Mr Howard said the federal government would take over the administration of Aboriginal communities for the next five years so that the new laws would be strictly enforced.
For the last decade, Aboriginal communities have by and large been allowed to govern themselves.
Aboriginal leaders have expressed outrage at the new measures.
"It's another knee-jerk reaction from our government to a very serious issue," the director of the Crossroads Aboriginal Ministries in Sydney, Ray Minniecon, told the BBC.
"To ban alcohol on Aboriginal communities, where that ban has already been in place for the last 20 or 30 years by the Aboriginal people themselves, is a bit silly. [Mr Howard] would have to ban that in the cities and towns where white people live with Aboriginal people in order to make it effective."

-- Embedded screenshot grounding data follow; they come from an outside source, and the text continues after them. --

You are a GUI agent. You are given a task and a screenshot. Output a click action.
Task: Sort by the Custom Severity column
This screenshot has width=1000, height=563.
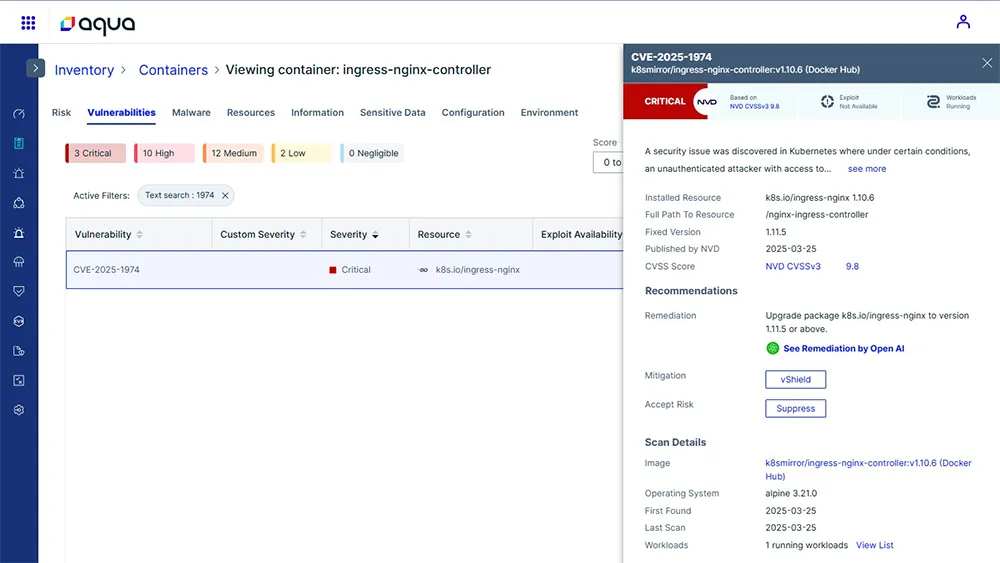[x=263, y=235]
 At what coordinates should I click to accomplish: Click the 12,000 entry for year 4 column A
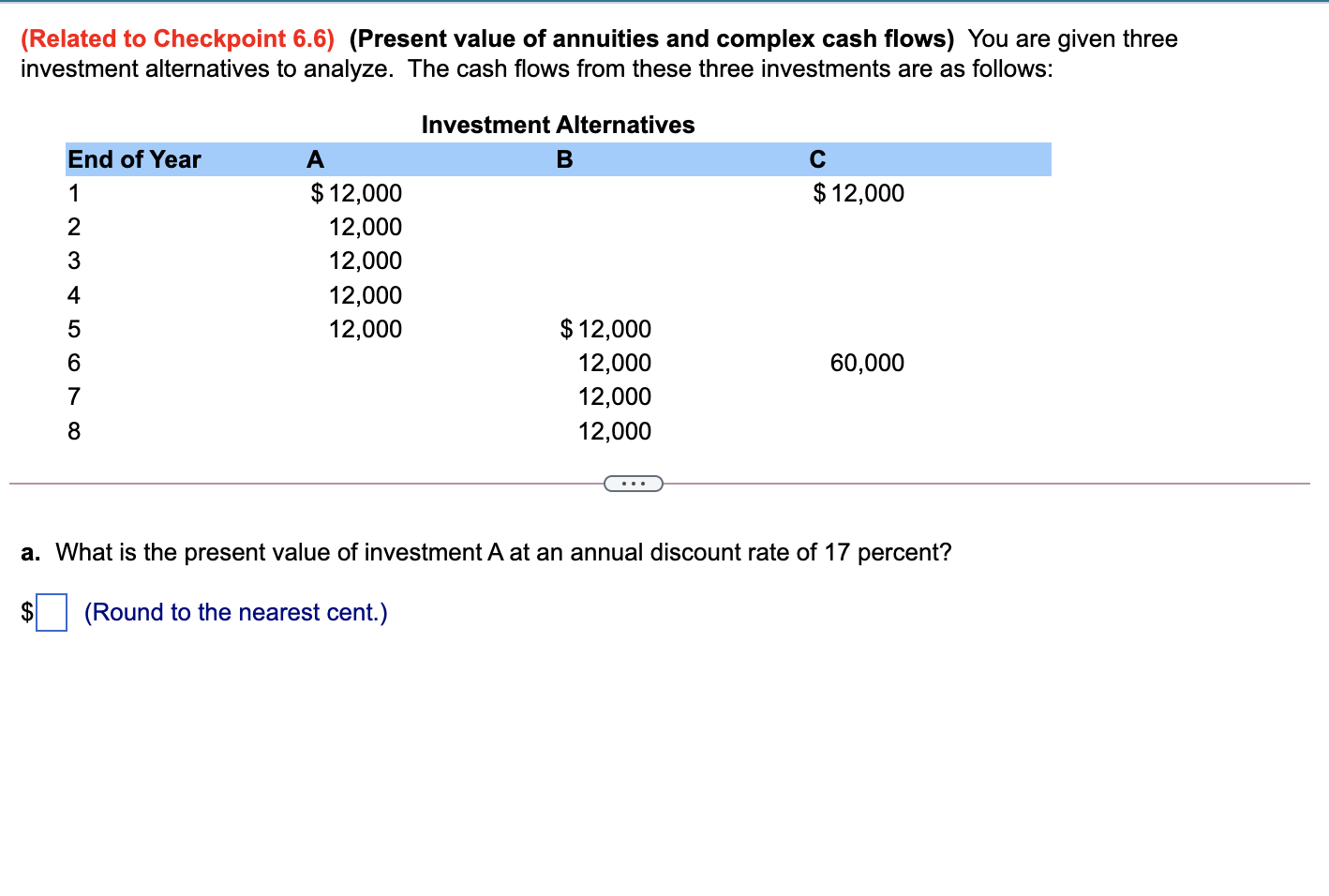coord(366,294)
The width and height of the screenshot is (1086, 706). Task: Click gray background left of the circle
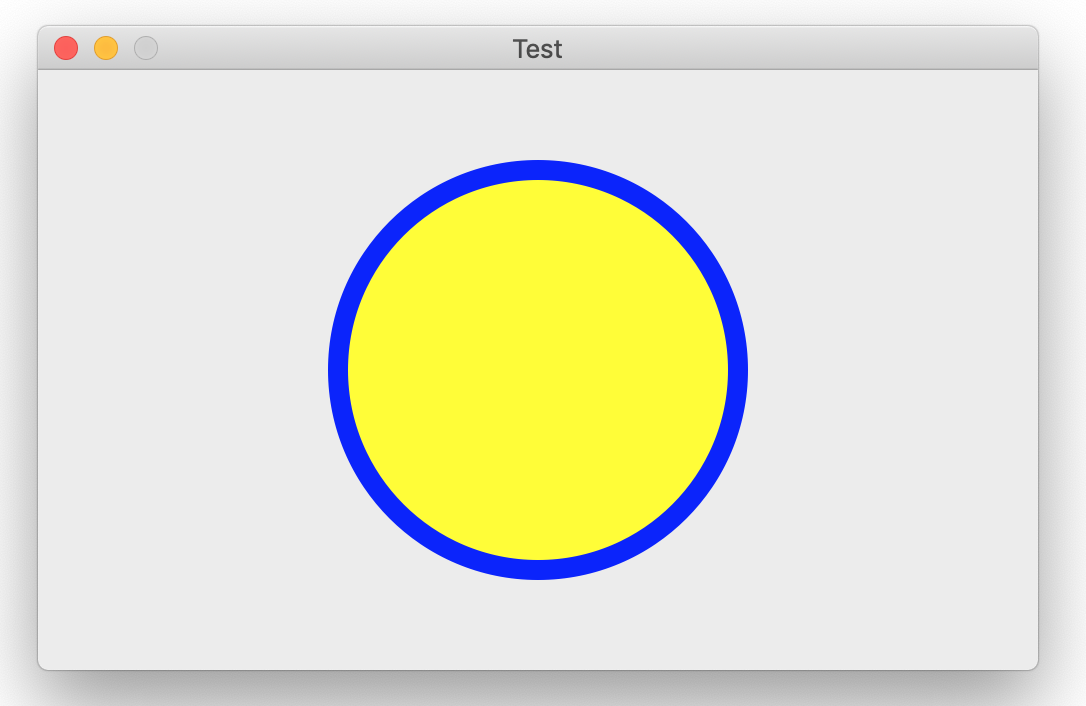tap(180, 370)
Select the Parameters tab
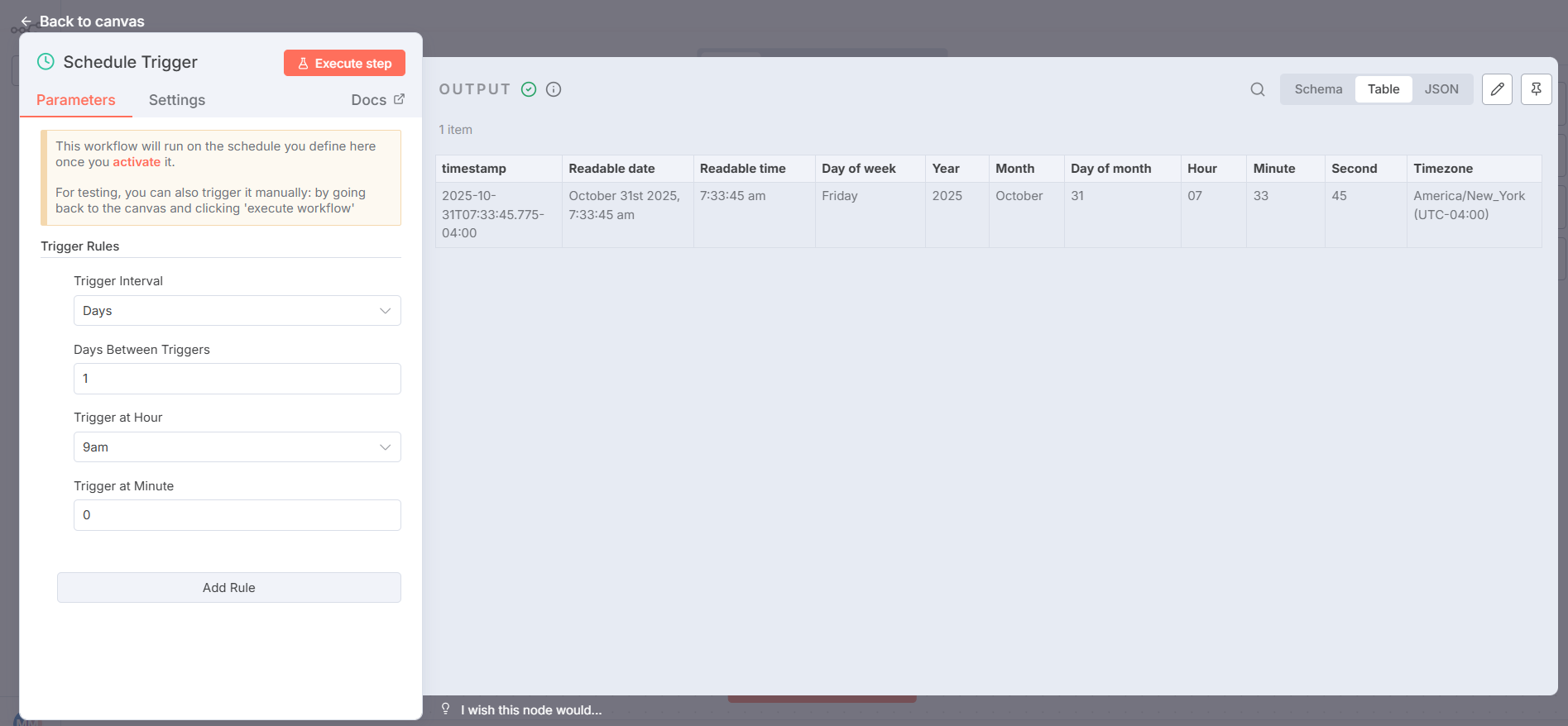 76,100
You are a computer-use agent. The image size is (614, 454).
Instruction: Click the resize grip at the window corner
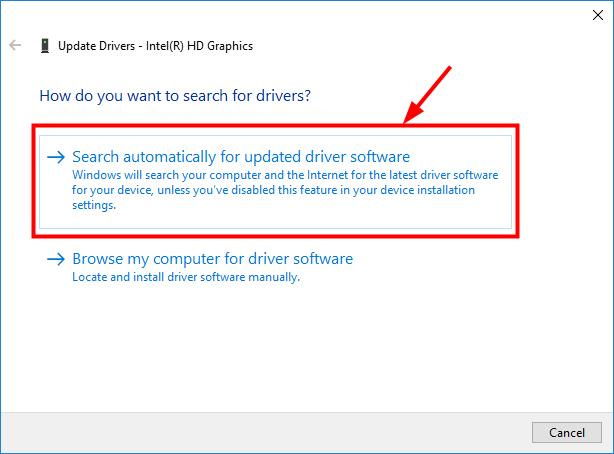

Under the new measures, the sale, possession, transportation and consumption of alcohol will be banned in indigenous communities for six months.
Hardcore pornography will also be made illegal and all publicly-funded computers will be searched for pornographic images.
There will be restrictions on the payment of government welfare benefits so that alcohol cannot be bought with them.
Welfare payments would be contingent on children attending school and new rules would dictate how they are spent to ensure that young people are properly fed and clothed.
Last week's landmark report identified a wide range of social issues that contribute to child sexual abuse.
They included unemployment, poor health and nutrition, overcrowded housing, substance abuse and pornography.